→ PROVIDED ENTRIES
※ ※ ※
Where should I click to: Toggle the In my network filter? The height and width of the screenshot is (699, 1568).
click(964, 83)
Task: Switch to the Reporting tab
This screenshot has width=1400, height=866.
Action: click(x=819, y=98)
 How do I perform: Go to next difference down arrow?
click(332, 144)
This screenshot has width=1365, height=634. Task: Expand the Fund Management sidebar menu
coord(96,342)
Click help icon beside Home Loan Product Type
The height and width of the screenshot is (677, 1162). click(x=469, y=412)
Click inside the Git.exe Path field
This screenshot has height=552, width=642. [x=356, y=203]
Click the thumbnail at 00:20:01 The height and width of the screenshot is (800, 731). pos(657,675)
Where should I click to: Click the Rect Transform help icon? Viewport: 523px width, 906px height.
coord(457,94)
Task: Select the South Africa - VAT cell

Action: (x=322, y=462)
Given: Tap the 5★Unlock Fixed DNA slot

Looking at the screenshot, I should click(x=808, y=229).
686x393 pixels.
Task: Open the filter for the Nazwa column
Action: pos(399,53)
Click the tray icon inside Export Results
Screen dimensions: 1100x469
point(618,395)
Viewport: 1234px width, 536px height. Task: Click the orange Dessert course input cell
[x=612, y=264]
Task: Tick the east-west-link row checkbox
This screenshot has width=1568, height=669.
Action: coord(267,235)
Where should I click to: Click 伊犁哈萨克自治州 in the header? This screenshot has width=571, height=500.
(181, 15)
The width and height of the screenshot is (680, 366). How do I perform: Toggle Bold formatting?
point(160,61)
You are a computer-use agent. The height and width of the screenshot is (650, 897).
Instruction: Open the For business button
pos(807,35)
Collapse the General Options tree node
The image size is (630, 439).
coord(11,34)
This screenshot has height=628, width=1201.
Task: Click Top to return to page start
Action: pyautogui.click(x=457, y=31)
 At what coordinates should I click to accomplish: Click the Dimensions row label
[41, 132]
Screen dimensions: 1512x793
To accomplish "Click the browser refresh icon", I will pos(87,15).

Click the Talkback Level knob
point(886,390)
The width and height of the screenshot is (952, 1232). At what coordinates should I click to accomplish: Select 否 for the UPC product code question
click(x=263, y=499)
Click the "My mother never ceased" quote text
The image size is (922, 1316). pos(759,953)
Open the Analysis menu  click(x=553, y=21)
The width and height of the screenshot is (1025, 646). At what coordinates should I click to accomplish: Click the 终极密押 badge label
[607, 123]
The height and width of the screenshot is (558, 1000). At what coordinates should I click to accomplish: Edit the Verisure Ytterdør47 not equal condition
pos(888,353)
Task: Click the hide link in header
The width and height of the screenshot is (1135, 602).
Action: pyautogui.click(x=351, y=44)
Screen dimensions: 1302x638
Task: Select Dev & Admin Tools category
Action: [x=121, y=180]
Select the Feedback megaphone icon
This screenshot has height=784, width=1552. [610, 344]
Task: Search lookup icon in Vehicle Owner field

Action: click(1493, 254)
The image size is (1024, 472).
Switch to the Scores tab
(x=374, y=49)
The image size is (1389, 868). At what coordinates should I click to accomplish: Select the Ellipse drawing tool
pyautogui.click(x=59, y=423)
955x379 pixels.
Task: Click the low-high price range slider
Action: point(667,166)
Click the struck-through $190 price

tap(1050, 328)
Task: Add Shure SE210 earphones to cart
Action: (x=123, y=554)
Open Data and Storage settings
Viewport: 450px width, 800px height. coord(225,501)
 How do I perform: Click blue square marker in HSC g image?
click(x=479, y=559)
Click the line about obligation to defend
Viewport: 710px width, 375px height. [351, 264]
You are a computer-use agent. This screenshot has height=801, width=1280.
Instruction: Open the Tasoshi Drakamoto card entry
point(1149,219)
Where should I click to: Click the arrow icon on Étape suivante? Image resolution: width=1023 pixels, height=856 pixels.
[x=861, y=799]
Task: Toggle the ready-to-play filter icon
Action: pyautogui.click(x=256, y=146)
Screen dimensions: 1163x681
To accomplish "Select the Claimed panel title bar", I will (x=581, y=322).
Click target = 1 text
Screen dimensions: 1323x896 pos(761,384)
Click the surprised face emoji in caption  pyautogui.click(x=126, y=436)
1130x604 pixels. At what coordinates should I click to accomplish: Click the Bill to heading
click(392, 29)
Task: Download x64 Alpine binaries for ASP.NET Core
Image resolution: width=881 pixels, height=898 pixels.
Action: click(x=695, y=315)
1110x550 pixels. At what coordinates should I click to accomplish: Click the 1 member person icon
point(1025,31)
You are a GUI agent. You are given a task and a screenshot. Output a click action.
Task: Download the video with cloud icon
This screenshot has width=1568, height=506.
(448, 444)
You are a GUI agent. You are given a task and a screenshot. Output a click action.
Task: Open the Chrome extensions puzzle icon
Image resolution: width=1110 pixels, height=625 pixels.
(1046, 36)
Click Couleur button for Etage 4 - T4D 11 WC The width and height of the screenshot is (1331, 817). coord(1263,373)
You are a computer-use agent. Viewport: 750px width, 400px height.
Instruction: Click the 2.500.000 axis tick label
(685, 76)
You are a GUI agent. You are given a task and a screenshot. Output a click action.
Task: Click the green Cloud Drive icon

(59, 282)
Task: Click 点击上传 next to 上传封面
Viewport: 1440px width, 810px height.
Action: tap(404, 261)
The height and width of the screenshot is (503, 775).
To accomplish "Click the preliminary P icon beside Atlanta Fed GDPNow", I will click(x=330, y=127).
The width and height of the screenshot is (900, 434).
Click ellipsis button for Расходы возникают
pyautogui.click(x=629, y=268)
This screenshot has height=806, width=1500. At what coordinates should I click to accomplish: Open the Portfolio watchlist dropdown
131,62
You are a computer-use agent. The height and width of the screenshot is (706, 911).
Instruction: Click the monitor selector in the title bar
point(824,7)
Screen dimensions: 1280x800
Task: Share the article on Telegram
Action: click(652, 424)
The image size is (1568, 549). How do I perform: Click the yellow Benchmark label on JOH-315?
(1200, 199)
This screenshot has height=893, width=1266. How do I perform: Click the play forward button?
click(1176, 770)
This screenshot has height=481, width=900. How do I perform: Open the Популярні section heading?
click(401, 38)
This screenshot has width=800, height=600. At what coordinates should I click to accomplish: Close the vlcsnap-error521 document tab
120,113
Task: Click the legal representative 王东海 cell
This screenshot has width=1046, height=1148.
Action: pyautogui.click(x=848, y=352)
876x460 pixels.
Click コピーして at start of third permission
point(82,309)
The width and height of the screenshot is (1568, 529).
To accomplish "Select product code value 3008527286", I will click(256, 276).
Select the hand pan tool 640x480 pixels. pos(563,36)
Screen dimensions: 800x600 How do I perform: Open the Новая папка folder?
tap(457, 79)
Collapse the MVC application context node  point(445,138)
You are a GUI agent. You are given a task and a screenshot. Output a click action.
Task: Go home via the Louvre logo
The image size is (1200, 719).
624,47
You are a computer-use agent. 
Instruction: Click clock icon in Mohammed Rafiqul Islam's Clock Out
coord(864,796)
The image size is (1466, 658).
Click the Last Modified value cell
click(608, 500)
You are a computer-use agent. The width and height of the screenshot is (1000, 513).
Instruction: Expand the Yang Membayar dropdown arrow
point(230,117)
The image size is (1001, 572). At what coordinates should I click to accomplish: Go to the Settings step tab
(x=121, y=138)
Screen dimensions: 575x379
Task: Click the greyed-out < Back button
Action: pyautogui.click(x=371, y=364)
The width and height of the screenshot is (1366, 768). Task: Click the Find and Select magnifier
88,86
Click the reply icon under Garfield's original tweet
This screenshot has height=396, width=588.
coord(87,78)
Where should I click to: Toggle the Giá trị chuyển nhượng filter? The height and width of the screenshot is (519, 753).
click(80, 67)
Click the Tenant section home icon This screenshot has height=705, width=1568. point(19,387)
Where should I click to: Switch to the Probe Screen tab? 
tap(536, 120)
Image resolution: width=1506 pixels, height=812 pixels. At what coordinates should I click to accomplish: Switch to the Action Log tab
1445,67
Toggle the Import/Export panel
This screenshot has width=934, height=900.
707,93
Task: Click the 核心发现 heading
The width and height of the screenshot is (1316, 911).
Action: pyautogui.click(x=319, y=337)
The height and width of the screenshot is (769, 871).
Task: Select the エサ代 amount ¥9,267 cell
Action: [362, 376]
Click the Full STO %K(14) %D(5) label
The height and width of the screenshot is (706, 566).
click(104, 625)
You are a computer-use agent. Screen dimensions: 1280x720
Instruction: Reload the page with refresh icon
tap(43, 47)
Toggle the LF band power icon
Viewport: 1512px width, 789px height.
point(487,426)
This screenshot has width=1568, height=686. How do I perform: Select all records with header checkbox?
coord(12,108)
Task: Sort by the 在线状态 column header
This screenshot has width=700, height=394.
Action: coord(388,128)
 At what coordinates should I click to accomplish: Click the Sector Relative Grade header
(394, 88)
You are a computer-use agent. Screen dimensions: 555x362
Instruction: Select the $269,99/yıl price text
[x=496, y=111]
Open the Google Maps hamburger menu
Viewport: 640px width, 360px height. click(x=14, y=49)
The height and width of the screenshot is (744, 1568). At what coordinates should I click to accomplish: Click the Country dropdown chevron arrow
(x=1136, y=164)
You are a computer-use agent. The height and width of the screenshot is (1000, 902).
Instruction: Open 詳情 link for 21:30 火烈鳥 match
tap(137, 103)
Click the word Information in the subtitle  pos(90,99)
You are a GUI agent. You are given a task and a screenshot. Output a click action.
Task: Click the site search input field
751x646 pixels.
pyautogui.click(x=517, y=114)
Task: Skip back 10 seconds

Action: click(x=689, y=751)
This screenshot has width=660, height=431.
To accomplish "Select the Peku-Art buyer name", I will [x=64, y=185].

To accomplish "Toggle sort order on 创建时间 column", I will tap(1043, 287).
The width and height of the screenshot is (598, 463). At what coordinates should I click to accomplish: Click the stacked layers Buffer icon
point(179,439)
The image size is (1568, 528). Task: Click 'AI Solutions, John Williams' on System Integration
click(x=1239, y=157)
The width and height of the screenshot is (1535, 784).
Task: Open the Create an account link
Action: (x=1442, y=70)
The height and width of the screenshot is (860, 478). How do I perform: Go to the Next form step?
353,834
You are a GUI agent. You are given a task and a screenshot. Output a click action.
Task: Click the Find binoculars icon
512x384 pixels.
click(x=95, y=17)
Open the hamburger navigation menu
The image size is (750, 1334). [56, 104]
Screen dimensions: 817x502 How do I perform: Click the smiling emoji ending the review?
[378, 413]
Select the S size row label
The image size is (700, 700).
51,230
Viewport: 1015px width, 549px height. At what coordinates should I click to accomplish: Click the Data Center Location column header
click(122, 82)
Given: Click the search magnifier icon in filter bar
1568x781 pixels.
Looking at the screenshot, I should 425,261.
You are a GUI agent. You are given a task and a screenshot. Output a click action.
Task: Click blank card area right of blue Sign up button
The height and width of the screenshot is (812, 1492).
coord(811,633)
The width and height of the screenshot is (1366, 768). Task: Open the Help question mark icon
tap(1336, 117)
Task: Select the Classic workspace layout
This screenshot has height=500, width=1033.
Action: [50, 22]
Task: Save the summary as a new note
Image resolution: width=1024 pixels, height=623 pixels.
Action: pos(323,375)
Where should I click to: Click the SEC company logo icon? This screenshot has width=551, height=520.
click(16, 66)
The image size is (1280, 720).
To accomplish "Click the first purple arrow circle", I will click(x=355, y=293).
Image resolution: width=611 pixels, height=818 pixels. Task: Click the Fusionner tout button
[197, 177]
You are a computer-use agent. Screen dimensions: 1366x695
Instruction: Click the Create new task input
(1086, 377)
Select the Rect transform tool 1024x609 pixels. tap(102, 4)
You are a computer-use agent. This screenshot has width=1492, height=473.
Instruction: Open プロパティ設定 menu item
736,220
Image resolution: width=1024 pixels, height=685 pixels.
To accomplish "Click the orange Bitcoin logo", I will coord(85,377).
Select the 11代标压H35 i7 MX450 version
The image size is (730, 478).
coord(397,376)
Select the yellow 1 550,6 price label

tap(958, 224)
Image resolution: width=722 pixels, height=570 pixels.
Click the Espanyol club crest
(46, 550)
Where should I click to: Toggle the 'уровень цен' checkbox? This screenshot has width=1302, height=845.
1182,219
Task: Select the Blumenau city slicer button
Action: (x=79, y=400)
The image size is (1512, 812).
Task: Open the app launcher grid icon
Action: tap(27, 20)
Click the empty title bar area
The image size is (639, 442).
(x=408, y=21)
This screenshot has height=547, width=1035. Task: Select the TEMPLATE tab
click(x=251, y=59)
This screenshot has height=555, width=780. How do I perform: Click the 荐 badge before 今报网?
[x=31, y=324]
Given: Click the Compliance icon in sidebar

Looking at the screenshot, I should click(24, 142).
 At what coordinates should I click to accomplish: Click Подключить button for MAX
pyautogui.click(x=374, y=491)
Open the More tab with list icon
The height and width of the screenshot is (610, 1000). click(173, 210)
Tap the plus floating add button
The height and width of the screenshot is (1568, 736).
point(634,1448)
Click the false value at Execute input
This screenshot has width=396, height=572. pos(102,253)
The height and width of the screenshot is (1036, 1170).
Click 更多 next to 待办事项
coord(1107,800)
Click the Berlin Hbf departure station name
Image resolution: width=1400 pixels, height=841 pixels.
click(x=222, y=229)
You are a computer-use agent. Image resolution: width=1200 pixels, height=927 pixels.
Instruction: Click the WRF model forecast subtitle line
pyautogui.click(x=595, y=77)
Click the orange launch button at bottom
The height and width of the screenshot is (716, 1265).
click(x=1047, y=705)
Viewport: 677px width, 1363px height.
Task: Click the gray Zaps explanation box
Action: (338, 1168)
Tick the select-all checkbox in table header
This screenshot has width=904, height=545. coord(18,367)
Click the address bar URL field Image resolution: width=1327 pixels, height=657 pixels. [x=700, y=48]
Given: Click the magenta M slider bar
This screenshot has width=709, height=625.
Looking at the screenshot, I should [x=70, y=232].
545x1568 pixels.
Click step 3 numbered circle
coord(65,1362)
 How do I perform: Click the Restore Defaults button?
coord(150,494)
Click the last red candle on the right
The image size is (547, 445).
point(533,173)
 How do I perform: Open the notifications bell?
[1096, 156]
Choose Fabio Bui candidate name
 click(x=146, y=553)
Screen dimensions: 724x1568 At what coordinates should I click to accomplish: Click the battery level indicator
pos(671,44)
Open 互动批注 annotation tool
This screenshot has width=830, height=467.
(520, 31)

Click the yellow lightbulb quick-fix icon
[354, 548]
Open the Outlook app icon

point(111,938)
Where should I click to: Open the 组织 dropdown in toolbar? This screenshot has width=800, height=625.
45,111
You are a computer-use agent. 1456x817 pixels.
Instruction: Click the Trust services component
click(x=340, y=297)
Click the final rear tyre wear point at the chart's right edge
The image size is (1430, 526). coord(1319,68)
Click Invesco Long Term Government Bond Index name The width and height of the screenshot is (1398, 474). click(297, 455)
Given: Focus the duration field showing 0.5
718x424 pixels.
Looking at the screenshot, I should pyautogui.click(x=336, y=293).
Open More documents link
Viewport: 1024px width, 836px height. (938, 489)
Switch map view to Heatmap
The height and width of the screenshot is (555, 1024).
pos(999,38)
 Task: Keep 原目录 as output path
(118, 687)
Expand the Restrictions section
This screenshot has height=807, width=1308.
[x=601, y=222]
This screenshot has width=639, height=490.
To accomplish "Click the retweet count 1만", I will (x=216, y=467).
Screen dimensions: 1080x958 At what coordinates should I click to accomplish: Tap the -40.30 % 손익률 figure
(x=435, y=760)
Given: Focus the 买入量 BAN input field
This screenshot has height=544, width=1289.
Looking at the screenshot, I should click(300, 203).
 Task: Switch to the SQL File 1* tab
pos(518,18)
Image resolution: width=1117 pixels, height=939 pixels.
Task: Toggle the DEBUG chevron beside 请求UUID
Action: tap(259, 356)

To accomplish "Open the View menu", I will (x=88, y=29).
※ ※ ※
→ TASK REQUIREMENTS
Pull every line holding "Focus" out of the records.

→ TASK ANSWER
Given: Focus the duration field showing 0.5
Given: Focus the 买入量 BAN input field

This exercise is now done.